There’d been a few minor skirmishes between me and my dad during the month I’d been there, but he’d been mostly so well behaved — for him. I’d talked about the family and the farm in glowing terms during my stay. Leaving out the dope and sex, I emphasized the beauty of the farm and garden, how industrious we were, and how terrific everyone was, making sure to mention that many members of my new family were Jewish. He hadn’t said much so I lulled myself into thinking he’d accepted my move, but his history of trying to tell me how to live my life should have kept me on my toes. The last time he’d done it was about my relationship with the black activist. He’d pulled a major trip and it was not pleasant, but at least the black activist had been there with me to run interference. I might now have a wonderful family to back me, but they were all in upstate New York.
On my last day in Florida, fifteen minutes before I was set to leave, my dad could no longer contain himself. We were sitting in the Florida room waiting for Aunt Ethel to pick up Mom and me to go to the airport. Dad, still recovering from his surgery, wasn’t up for the trip.
“So you’re really going back there?” he opened with.
“Yes. It’s my home.”
“Your home? What kind of home is this dump anyway?” His voice had a nasty edge.
“It’s a wonderful home filled with loving people.”
“A bunch of goddamn good-for-nothing hippies — you call that wonderful?” His voice rose.
“You don’t know them. We’re a family.”
“A family, my eye! Like Charles Manson.”
“Don’t be ridiculous! The family’s not like that.”
“And I suppose they all dress like you do?”
“Yeah. What’s wrong with that?” Wrong question. We’d been over this ground before.
“What’s wrong?! Look at you! You’re a mess with your patched unmatched hippie clothes, and your hair all over the place!” He gesticulated wildly.
“Clothes aren’t important.” This to a man who had spent the last 40 years in retail men’s wear.“Look at you. I’m embarrassed to be seen with you.”
“I’m sorry that that’s where you put your priorities.” All semblance of surface calm was slipping out my grasp.
“You talk rubbish! This is another one of your stupid ideas.” He couldn’t get much louder.
“You have no right to yell at me this way!” I couldn’t hold back my inherited temper any longer.
“I’m your father. I’ll yell at you all I want. You never should have gotten divorced. You had a wonderful husband from a good family — a real family. But you had to throw that away.”
“I wasn’t happy. That wasn’t what I wanted.”
“You don’t know what you want! Then you went around with that schvarzah. You almost killed me then. And now this!” His face was red and his voice way over the top.

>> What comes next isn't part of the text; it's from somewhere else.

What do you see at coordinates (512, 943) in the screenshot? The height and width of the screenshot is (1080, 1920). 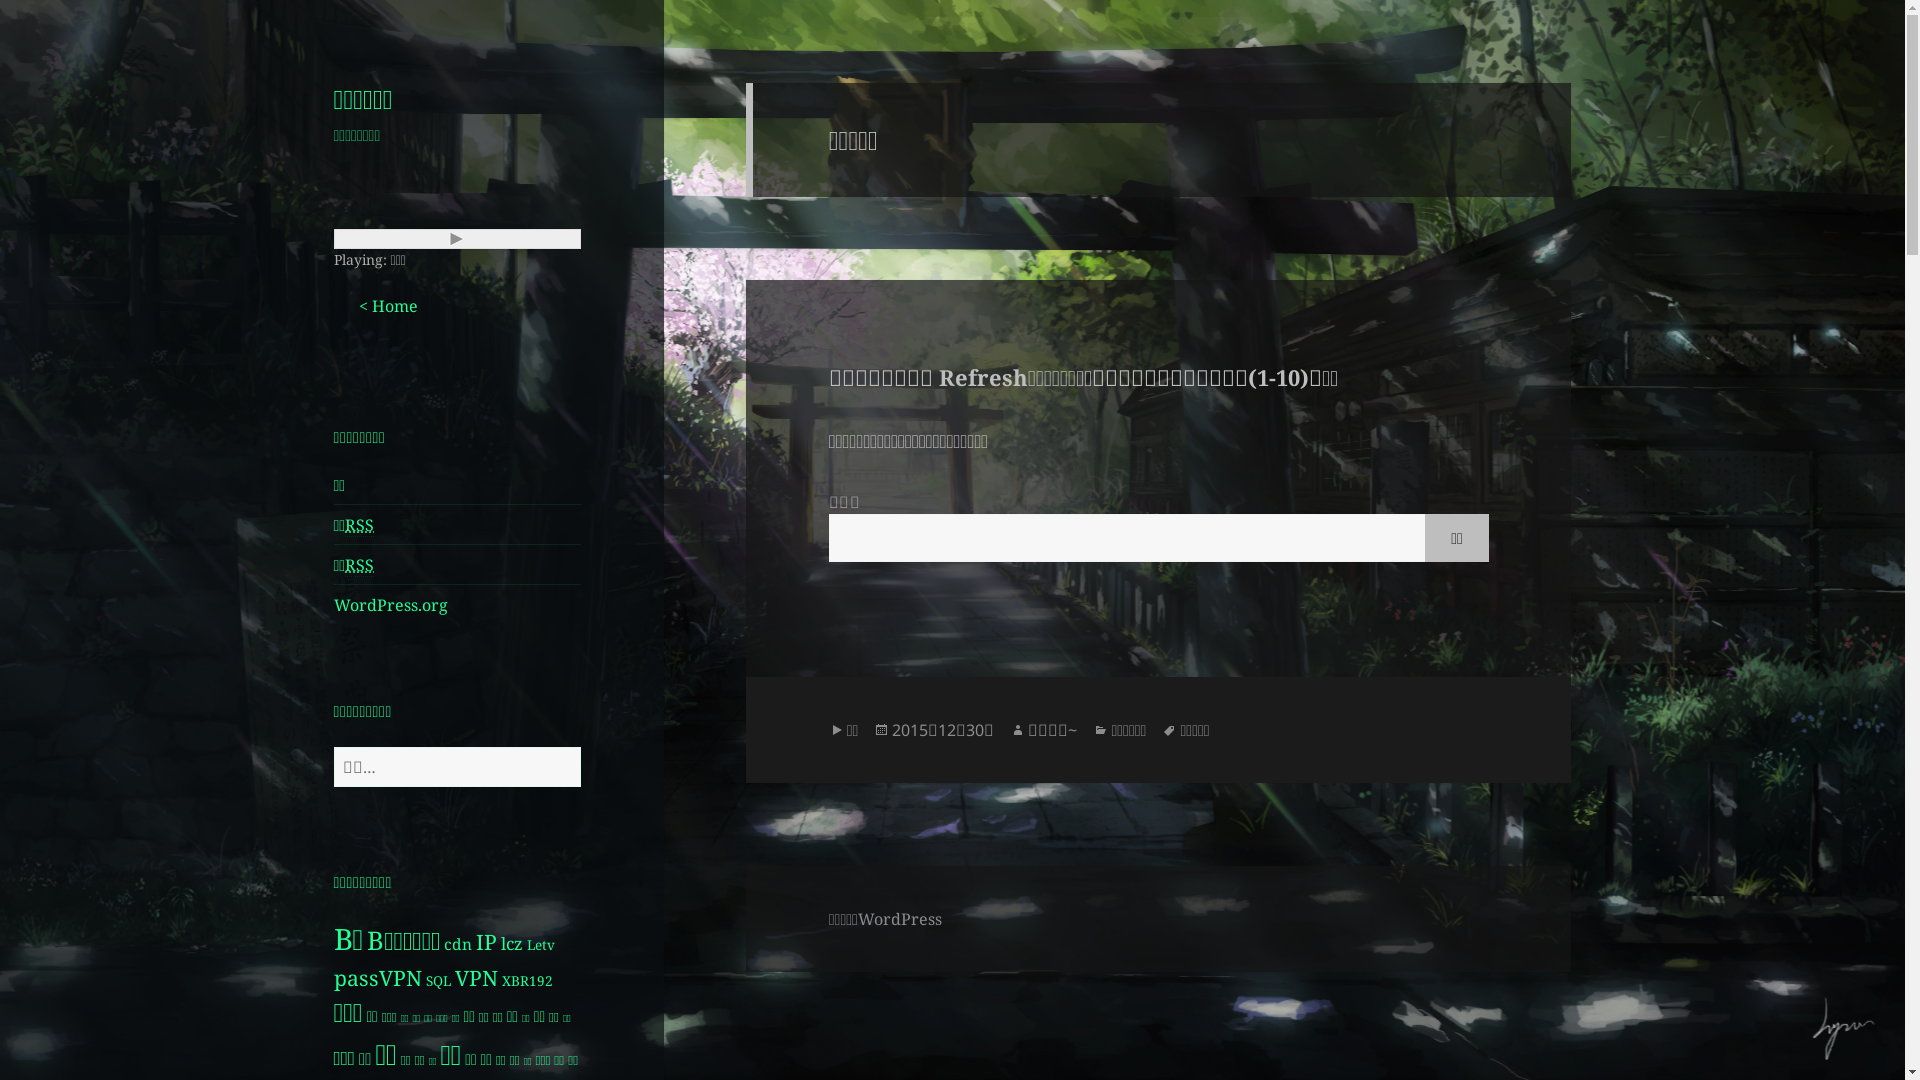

“Who are you to judge me!”
“You’re ruining your life!”
“It’s my life to live as I see fit!”
“You’re not fit! You’re stupid! Going to live in that goddamn shit hole — you don’t know what you’re doing. You’ve never known what you’re doing!” The spit was flying as he flung the last at me and got up and stormed out of the room.
I struggled to not cry as just then Aunt Ethel pulled into the driveway. My mother followed me into the bedroom where I’d left my backpack. “Go say goodbye to Dad,” she said.
“After that? Why?”
“Well, after all dear, he is your father.”
“I don’t care. Who is he to talk to me that way? You say goodbye to him.” I grabbed my pack and with trembling legs beat it on out of there.